→ **Activity**
Each line in the records below, from the one that contains "The height and width of the screenshot is (600, 1020)." to the one that contains "You are a computer-use agent. The image", should be reproduced exactly, the first and last included.

Collected data entries
--------

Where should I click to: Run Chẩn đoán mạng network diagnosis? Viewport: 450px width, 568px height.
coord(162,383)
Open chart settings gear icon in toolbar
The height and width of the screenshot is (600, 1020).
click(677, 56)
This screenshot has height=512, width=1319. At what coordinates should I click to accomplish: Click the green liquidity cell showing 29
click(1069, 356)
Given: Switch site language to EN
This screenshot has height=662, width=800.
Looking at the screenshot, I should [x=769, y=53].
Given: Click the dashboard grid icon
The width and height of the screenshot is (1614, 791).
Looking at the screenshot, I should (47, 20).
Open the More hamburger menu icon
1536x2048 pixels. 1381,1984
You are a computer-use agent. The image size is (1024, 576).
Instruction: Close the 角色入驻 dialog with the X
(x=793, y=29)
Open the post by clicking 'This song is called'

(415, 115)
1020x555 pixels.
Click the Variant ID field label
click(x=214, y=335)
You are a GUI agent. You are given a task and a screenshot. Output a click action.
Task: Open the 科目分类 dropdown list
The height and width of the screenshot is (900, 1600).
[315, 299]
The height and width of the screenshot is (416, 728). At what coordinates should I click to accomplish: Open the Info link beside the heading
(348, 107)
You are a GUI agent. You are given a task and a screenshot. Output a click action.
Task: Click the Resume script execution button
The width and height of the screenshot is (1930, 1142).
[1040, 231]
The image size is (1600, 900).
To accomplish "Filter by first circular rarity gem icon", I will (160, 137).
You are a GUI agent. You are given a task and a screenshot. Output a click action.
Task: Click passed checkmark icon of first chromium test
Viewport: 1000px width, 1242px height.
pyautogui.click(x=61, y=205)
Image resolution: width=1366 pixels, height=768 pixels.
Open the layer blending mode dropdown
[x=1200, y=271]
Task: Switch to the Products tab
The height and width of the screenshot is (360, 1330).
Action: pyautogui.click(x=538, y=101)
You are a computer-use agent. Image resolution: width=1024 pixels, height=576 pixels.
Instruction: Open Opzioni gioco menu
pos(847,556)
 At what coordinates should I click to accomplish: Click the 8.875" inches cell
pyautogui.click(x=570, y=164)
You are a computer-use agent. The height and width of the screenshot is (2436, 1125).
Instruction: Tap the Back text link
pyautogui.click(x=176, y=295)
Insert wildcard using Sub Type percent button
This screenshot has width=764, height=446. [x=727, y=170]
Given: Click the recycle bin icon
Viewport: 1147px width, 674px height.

--------

→ **Solution to this exercise**
The height and width of the screenshot is (600, 1020).
click(677, 56)
This screenshot has height=512, width=1319. At what coordinates should I click to accomplish: Click the green liquidity cell showing 29
click(1069, 356)
Given: Switch site language to EN
This screenshot has height=662, width=800.
Looking at the screenshot, I should [x=769, y=53].
Given: Click the dashboard grid icon
The width and height of the screenshot is (1614, 791).
Looking at the screenshot, I should (47, 20).
Open the More hamburger menu icon
1536x2048 pixels. 1381,1984
You are a computer-use agent. The image size is (1024, 576).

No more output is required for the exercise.